Harvey G. Klein, chief of the department of transfusion medicine for the National Institutes of Health, explains.

The types of proteins, glycoproteins and glycolipids found (or expressed) on the surface of red blood cells define blood types. In addition, blood types, or at least the genes responsible for them, are inherited. Karl Landsteiner described the original blood types--A, B and O--in 1900 and doctors now recognize 23 blood group systems with hundreds of different "types." Many of the blood type antigens (and the antibodies that react with them) have been discovered as a result of transfusion incompatibilities. Some of these molecules have additional functions that are at least as important as conferring compatibility (of lack of compatibility) on transfusion recipients, however. The advent of sophisticated biochemistry and molecular biology has helped to characterize a number of these entities. Although it appears that the majority of the molecules are not essential for red cell function, some have specific functions on the red cell membrane such as allowing substances to enter and exit the red cell or binding certain substances to the cell surface.

For some blood types, evolution and environmental selective pressures are clearly important for their persistence. For example, the Duffy blood type includes a receptor that allows certain types of malarial parasites to enter the red cell. Thus, in some malarial areas of Africa, populations with Duffy-negative blood types have a distinct survival advantage because absence of the Duffy antigen provides a measure of protection against malaria. The percentage of people lacking the Duffy antigen is much higher in these locations than in areas not endemic for malaria.
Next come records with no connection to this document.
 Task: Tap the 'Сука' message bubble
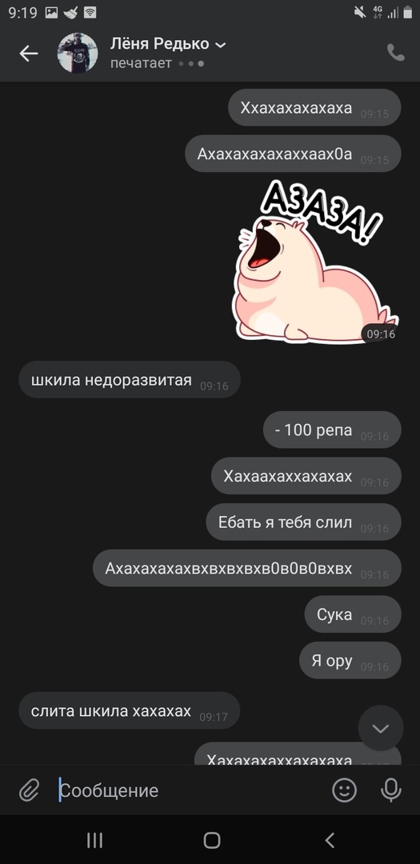pos(353,614)
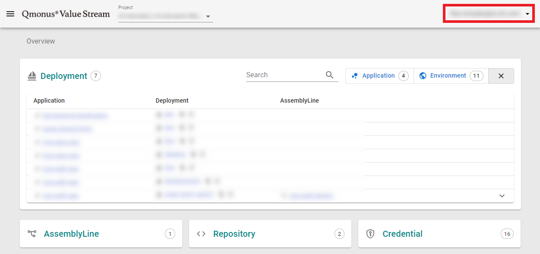
Task: Click the Application count badge showing 4
Action: [403, 76]
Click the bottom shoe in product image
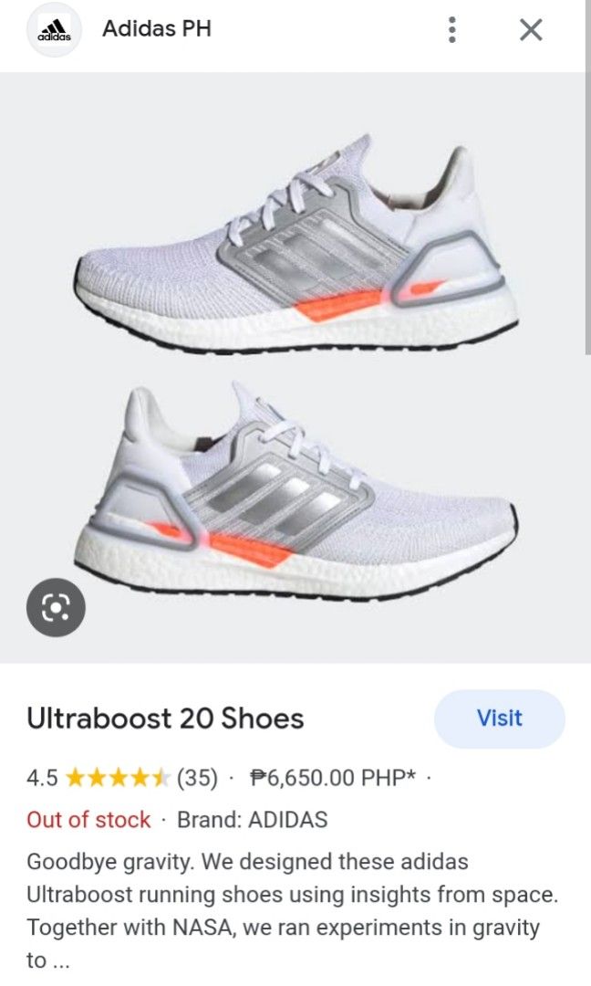 (x=296, y=490)
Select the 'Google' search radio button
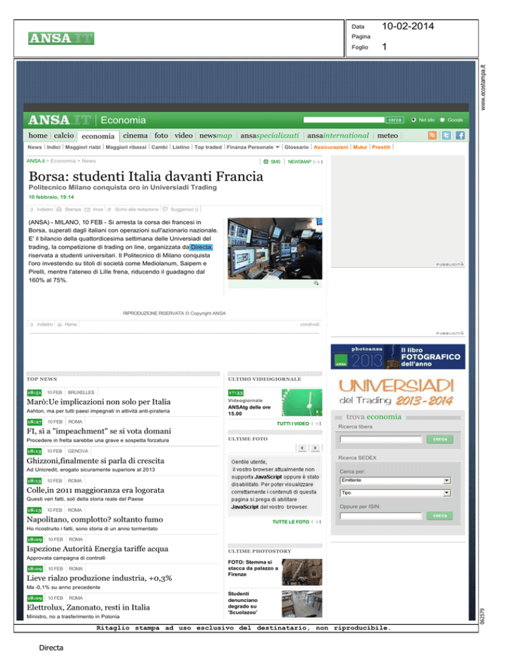515x667 pixels. coord(442,120)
We do not yet know the functions of the A and B blood group factors. (The O blood type is defined as the absence of A and B factors.) They are most likely important, however, because they are expressed on many cells and tissues in addition to blood cells, and circulate in the plasma as well. There are statistical differences in the frequency of certain malignancies that correlate with the ABO blood groups: Group A subjects have about a 20 percent greater risk of developing cancer of the stomach than do group O individuals, for instance, whereas the latter appear to have a greater risk of developing ulcers. The reasons are unclear. These disease susceptibilities are unlikely to confer a significant survival advantage on a population, however, because (unlike malaria) they often occur beyond a subject's reproductive years. On the other hand, there is some evidence that group O members are more susceptible than other blood type individuals to the agent that causes bubonic plague, whereas group A people are more susceptible to smallpox virus. These correlations may account for the increased frequency of the B gene in China, India and parts of Russia, which suffered epidemics of both of these diseases. Infectious organisms that carry A- and B-like antigens may have indeed played a role in the somewhat different distribution of blood types worldwide.

Finally, a number of myths exist about blood types. Claims have been made that people from group A have the worst hangovers, group O the best teeth, and group A2 the highest IQs, for example. With these and other purported associations, both the scientific basis and evolutionary significance are limited at best.